I want to do work I can take seriously: intellectually, practically, and in what it does for other people. I am ambitious. I am drawn to difficult problems and to tools that expand what a person can do. I also want a better answer to “Why this?” than that it was technically possible or looked impressive.
Helping someone understand a difficult subject or making an ordinary task less frustrating can matter on its own. The people affected by the work should count in deciding what is worth doing, as well as in evaluating the finished result.
Useful to whom?
I gave Iron Protocol free to younger and older people who were new to exercise and healthy eating. Making something available is one part of helping; making it usable is another.
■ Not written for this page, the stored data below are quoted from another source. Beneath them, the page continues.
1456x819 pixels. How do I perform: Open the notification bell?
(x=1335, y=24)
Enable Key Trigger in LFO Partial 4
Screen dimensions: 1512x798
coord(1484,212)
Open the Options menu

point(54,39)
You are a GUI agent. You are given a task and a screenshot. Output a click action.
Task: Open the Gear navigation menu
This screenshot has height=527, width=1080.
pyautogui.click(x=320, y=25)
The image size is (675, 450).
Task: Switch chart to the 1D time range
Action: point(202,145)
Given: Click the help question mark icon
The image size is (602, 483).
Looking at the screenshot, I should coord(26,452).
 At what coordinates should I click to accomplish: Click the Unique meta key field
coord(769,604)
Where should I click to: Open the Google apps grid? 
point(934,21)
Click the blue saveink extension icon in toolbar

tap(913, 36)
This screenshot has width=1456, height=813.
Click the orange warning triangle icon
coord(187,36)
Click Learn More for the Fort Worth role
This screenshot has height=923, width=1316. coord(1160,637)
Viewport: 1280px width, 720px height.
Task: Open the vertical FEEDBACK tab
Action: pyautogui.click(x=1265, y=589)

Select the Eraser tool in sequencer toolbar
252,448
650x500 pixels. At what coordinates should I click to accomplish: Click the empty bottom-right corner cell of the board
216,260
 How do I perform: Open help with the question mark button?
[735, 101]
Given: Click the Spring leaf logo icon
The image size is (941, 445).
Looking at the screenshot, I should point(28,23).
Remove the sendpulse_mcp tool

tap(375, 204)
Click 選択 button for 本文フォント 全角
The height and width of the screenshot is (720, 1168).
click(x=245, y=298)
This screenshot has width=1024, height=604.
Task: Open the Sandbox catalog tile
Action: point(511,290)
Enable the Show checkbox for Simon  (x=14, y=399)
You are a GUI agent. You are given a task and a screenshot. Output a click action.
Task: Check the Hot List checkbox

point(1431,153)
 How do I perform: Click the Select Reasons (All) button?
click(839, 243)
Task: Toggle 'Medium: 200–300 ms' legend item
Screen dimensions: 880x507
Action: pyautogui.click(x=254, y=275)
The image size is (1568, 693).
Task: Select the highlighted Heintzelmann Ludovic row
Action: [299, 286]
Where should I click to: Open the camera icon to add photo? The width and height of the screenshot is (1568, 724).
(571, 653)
I want someone to leave with a clearer next step and the confidence to approach it.
People bring their own goals, knowledge, constraints, and preferences. Those circumstances help determine what a useful solution should be. A technically sound answer can still be difficult to understand or impractical to follow. I want the person receiving it to be able to do something with it.
An answer has to earn trust
At QDA, our team began incorporating AI and natural language processing into its algorithms in 2018. More recently, I have used AI for nonprofit analysis and tools I design and use. The possibilities interest me, but so does the question of what justifies relying on the result.
In nonprofit research with FCCF, I challenged questionable classifications and record matches and requested source verification. A record that looks complete can still contain an unresolved assumption. Someone using it to make a decision needs to know that.
Iron Protocol’s written rules make a related distinction: planned exercise must not be recorded as completed without the user reporting it. These rules define intended behavior, not a guarantee of perfect execution. The standard I want to hold the work to is that someone relying on it can distinguish what is supported from what is assumed.
Finding a direction
My path through founding and leading QDA, nonprofit work, and fitness was not a sequence I planned in advance. Those experiences remain relevant without having to be steps in one long-term strategy.
AI systems operations is the direction I now want to pursue: understanding a problem, designing a workable process, checking what comes out, and helping people use it. It brings together the systems work and the human involvement that I want in my career.
Put the idea to work
Scrutiny should lead to better decisions. Sometimes an unresolved assumption needs more investigation. Sometimes a limited experiment is the honest next step, with clear boundaries and a clear account of what it can and cannot establish.
I want to build ambitious things and remain willing to change them when someone else’s experience shows me that I have solved the wrong problem. The people using the work should have a say in what counts as success.